#### [Assignment]
Below is a set of records. Repeat them verbatim without the pictures.

(Dataset Opens)

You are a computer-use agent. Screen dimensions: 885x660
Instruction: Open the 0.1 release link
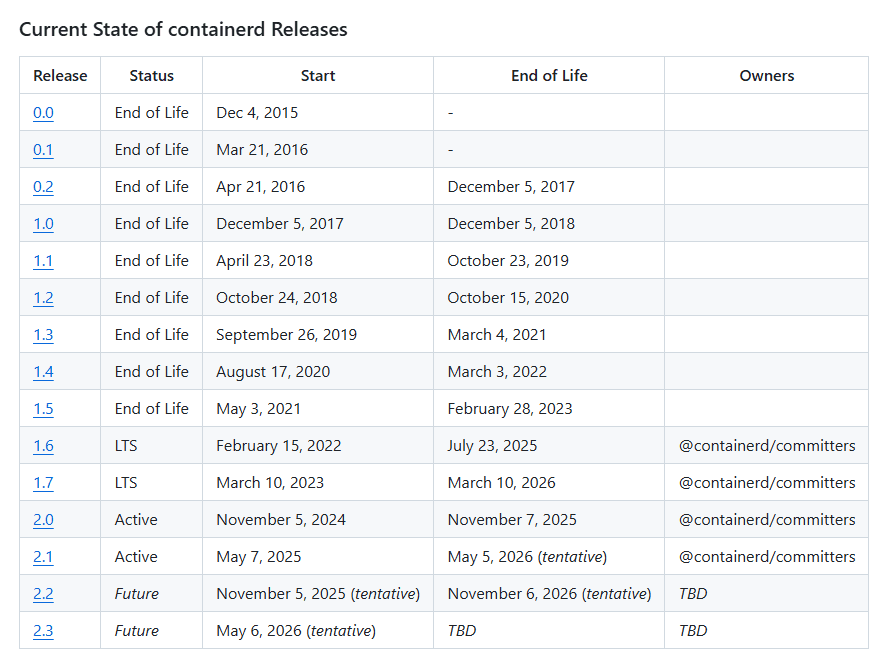(x=43, y=150)
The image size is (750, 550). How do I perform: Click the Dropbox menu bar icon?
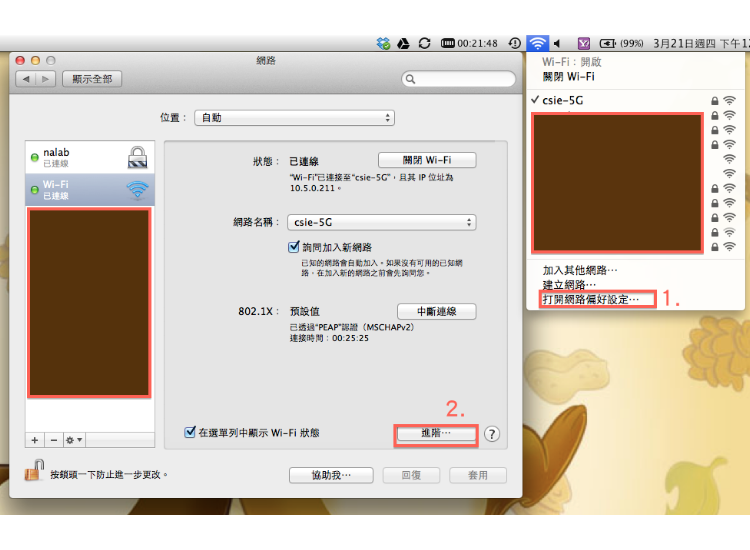tap(383, 44)
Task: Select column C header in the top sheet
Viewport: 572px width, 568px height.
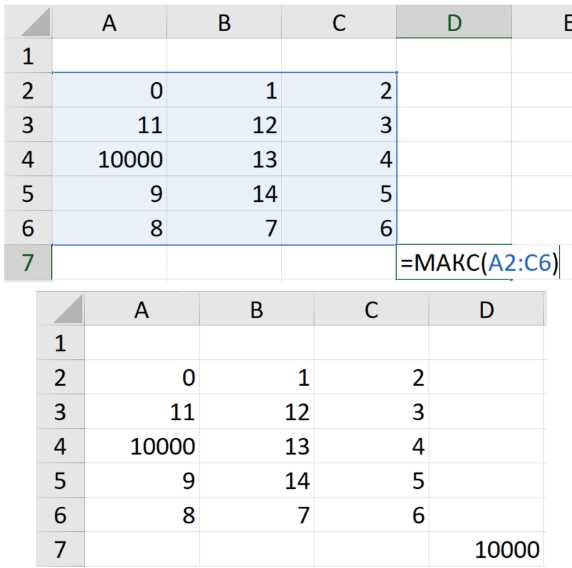Action: click(x=339, y=22)
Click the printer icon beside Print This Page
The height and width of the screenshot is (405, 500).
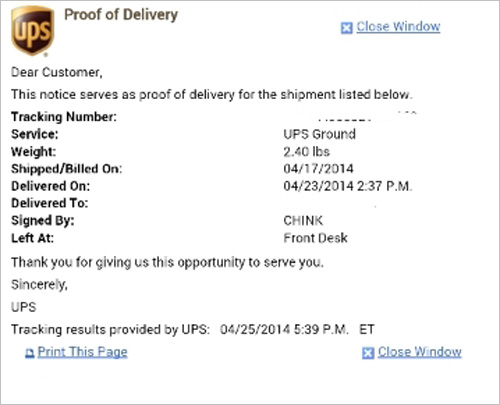point(30,353)
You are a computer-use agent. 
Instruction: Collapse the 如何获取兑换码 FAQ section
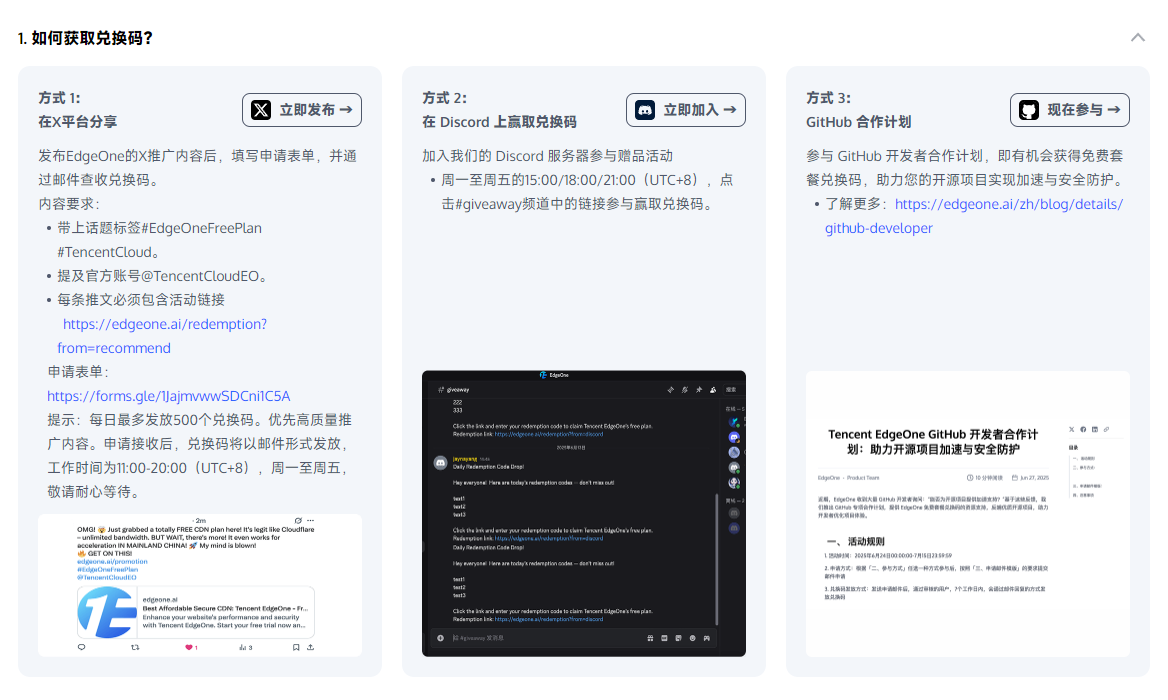(x=1137, y=37)
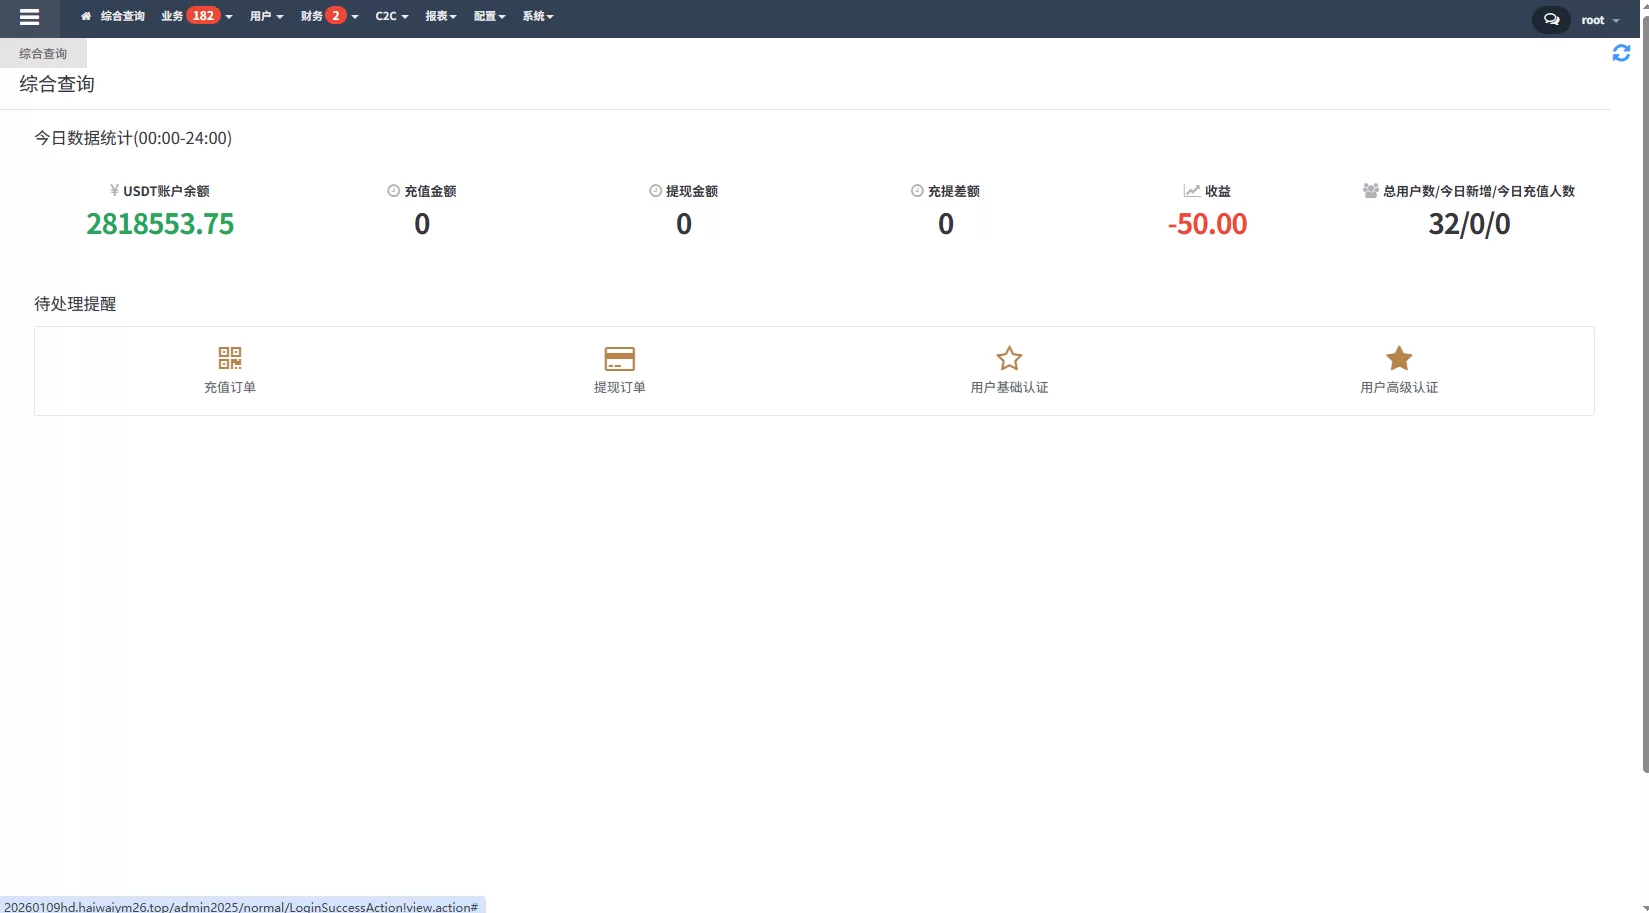Image resolution: width=1649 pixels, height=913 pixels.
Task: Click the 收益 value -50.00
Action: coord(1207,224)
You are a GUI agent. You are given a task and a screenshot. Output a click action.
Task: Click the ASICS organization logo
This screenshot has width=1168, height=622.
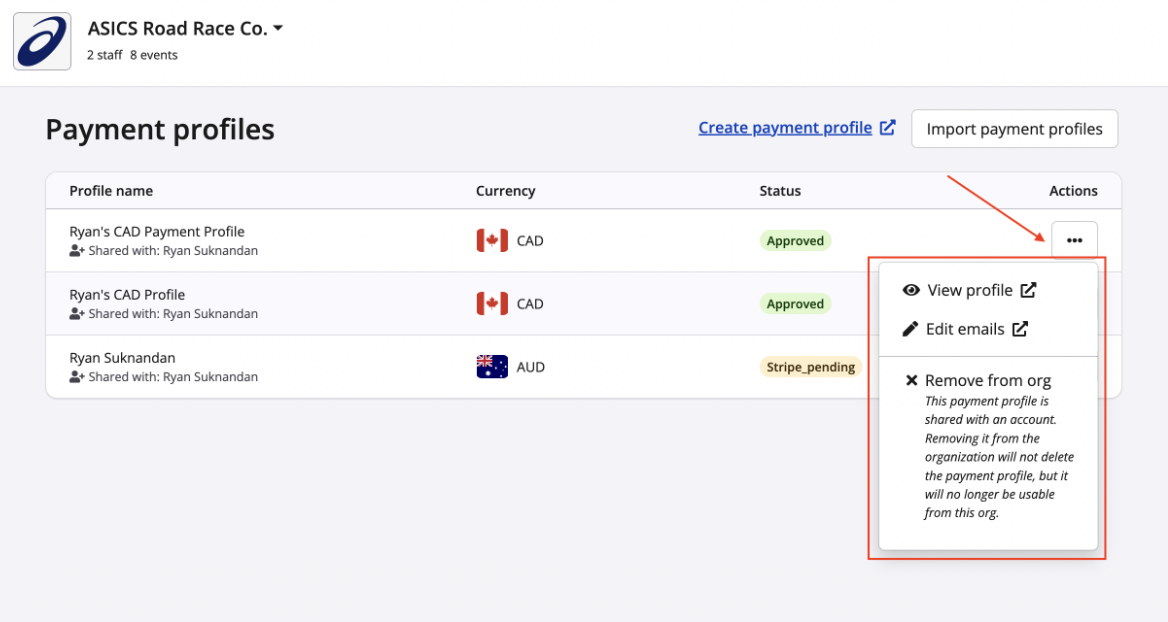pyautogui.click(x=42, y=41)
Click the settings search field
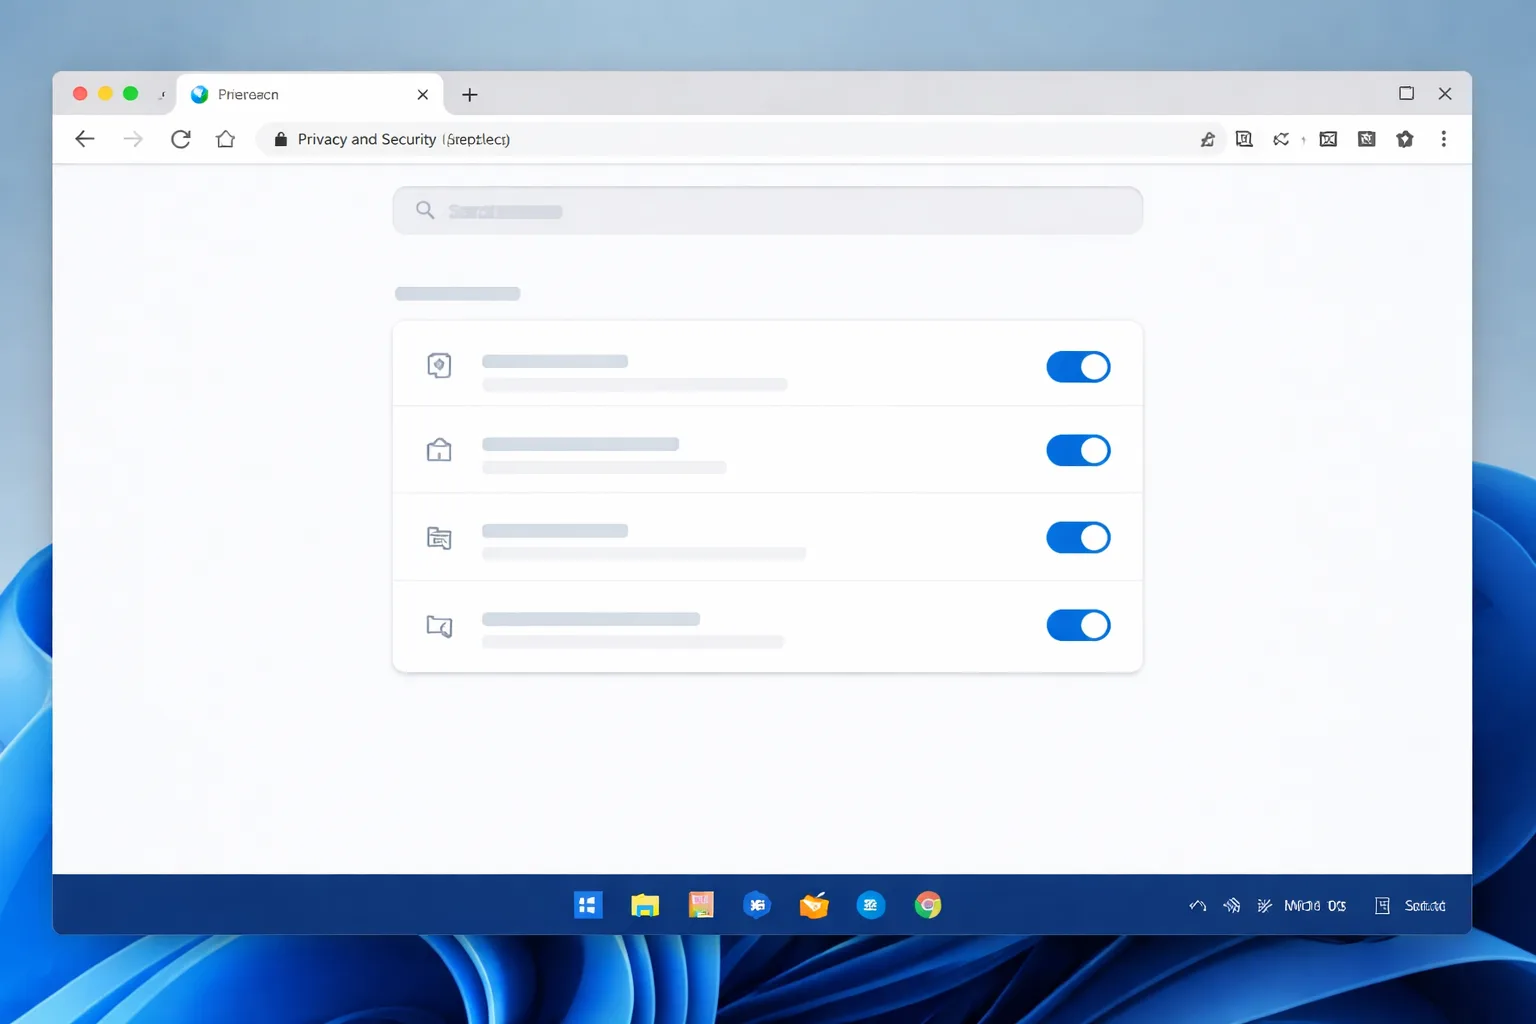Screen dimensions: 1536x1024 coord(767,211)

(Dataset Closes)

#### [Answer]
You are a computer-use agent. Screen dimensions: 885x660
Instruction: Open the 0.1 release link
(x=43, y=150)
The image size is (750, 550). How do I perform: Click the Dropbox menu bar icon?
tap(383, 44)
Task: Select column C header in the top sheet
Viewport: 572px width, 568px height.
Action: click(x=339, y=22)
Click the printer icon beside Print This Page
The height and width of the screenshot is (405, 500).
point(30,353)
You are a computer-use agent. 
Instruction: Collapse the 如何获取兑换码 FAQ section
(x=1137, y=37)
Image resolution: width=1649 pixels, height=913 pixels.
Task: Click the 收益 value -50.00
Action: coord(1207,224)
You are a GUI agent. You are given a task and a screenshot. Output a click action.
Task: Click the ASICS organization logo
This screenshot has width=1168, height=622.
pyautogui.click(x=42, y=41)
Click the settings search field
Screen dimensions: 1536x1024 coord(767,211)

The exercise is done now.